McFadden singled out Hibs' Lewis Stevenson and Kilmarnock's Stephen O'Donnell for praise in defence.
"Lewis Stevenson was excellent, he had a fantastic season and played really well," McFadden told BBC Scotland. "Stephen O'Donnell played two 90 minutes, and it was a position we were looking for players to step up and he certainly did that.
"We had a double-header there where we were missing Andy Robertson and Kieran Tierney, and Lewis Stevenson showed he can go in and fill in no problem.
"[New Sunderland signing] Dylan McGeouch had his chance and did really well. [Celtic midfielder] Lewis Morgan coming on in the Peru game, as soon as he came on, his first touch, he's eliminating players and he did well in the Mexico game as well."
'It was a fantastic experience'
McFadden also defended the merits of the tour - which some critics labelled a pointless exercise - arguing the experience will benefit McLeish's players for their Nations League campaign, which begins in September.
When asked if the dissenting voices had been proved wrong, the former Everton striker replied: "I think so, the organisation and timing maybe wasn't great, but it was a great experience, playing in the Azteca Stadium sold-out, playing against Peru who were going to their first World Cup in 30-odd years, the atmosphere, the feeling in the country in general was incredible.

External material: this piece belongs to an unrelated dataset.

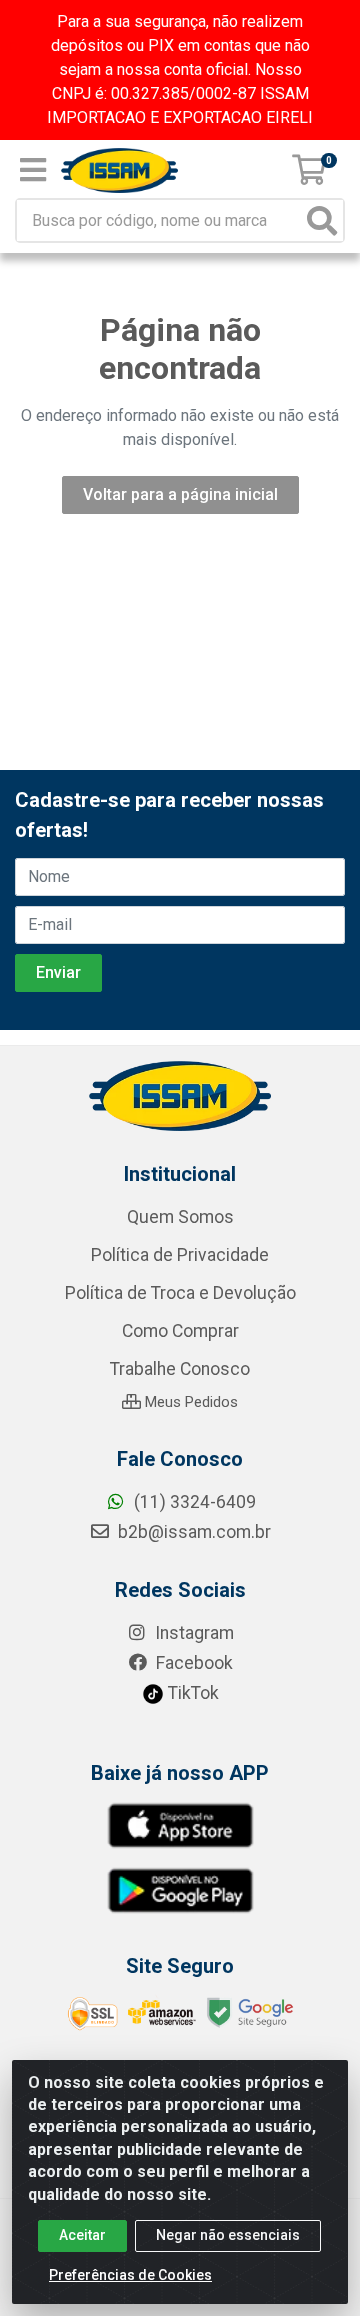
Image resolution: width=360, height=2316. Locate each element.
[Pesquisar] (322, 220)
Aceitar (82, 2235)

"We played and competed well against two teams who were at the World Cup, Mexico who did really well, beat Germany, few fantastic players, and I think overall we can say it was a success.
"All right, we didn't win any of the games, but considering you're against two teams going to the World Cup, it's their last game before they go, it's a sell-out, the atmosphere was electric, they want to go and impress, and we had a lot of players that called off or weren't in the initial squad, and to go and give the account we did, we can be proud of that.
"We've found players that have given us a headache which is fantastic but the bigger picture is that we went an did well in conditions that were difficult. Especially in the Azteca, the altitude, the heat, the fact we had quite a small squad.
"It was a fantastic experience and something we'll certainly draw on going into the qualifying campaign in the Nations League."